§ Aim of the exercise: Filter the records below and copy every line containing the word "computer".

§ Task material:
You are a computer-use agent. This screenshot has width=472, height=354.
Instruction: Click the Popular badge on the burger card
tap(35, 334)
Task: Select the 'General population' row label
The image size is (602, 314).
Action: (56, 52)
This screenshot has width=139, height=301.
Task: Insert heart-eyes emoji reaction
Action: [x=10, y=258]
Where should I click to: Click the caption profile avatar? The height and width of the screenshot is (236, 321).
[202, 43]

...

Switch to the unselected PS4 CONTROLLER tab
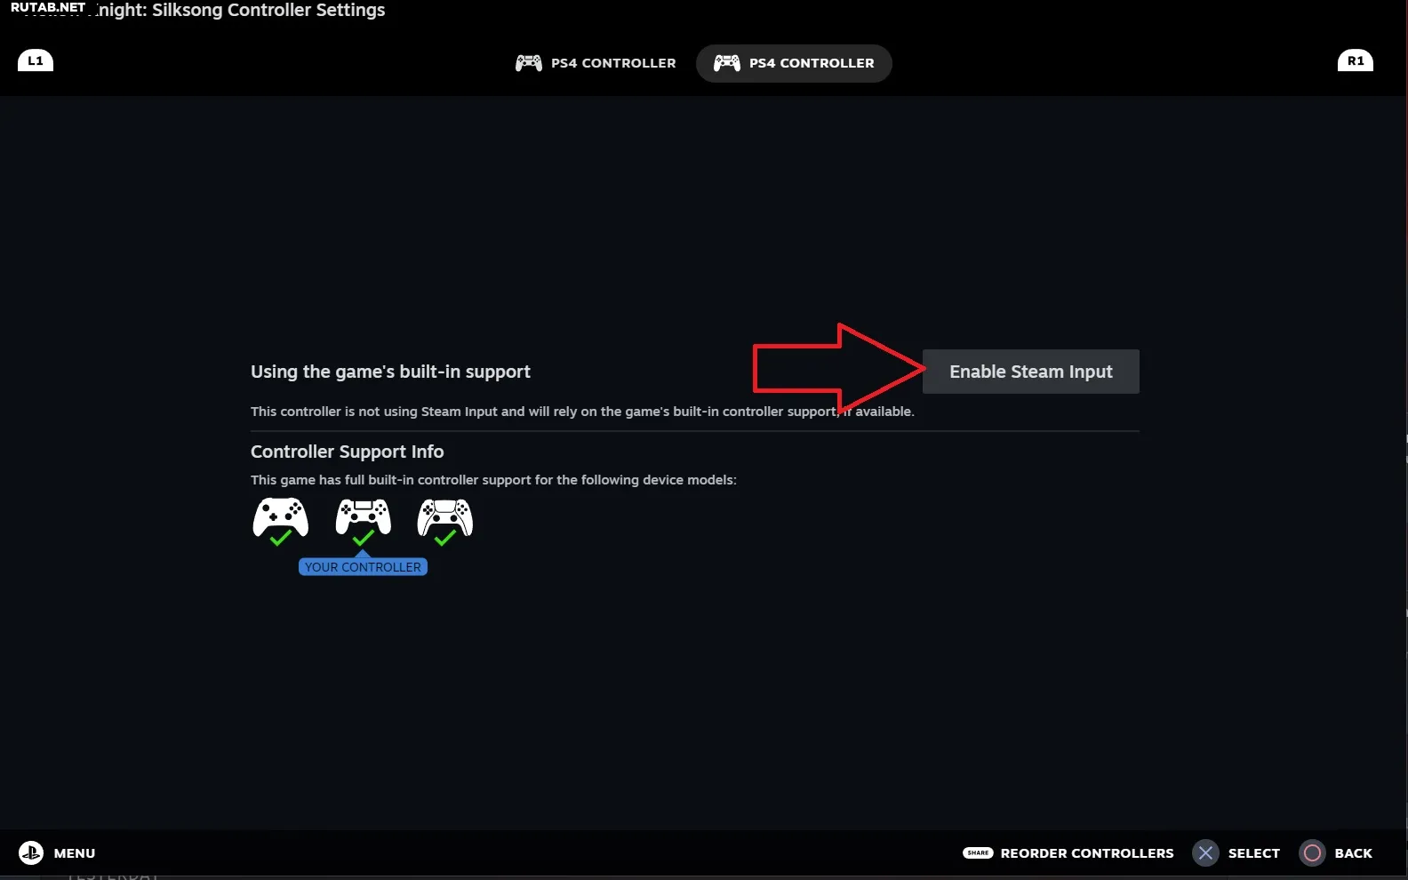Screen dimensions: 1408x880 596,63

...

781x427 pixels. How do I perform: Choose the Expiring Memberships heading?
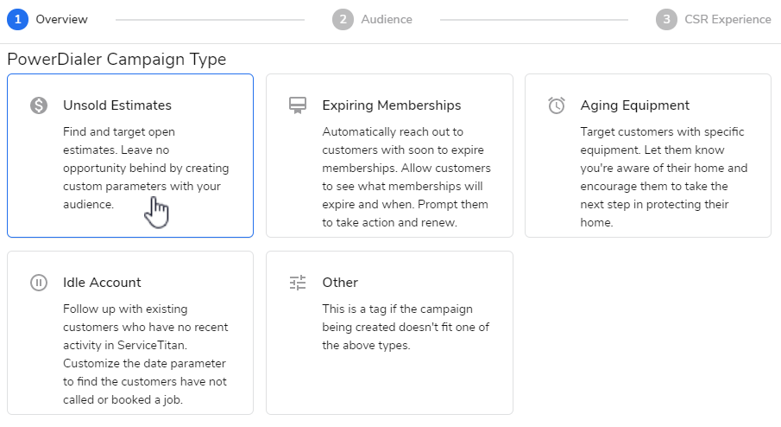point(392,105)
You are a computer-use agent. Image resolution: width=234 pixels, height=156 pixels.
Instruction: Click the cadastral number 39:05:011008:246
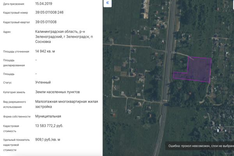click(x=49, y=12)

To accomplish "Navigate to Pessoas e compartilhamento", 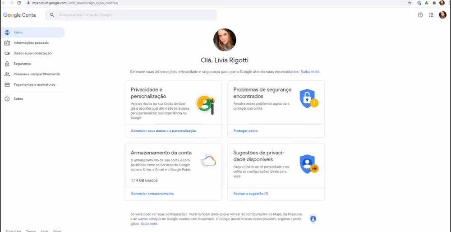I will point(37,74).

§ Answer for this exercise:
You are a computer-use agent. This screenshot has width=472, height=354.
You are a computer-use agent. Image resolution: width=234 pixels, height=156 pixels.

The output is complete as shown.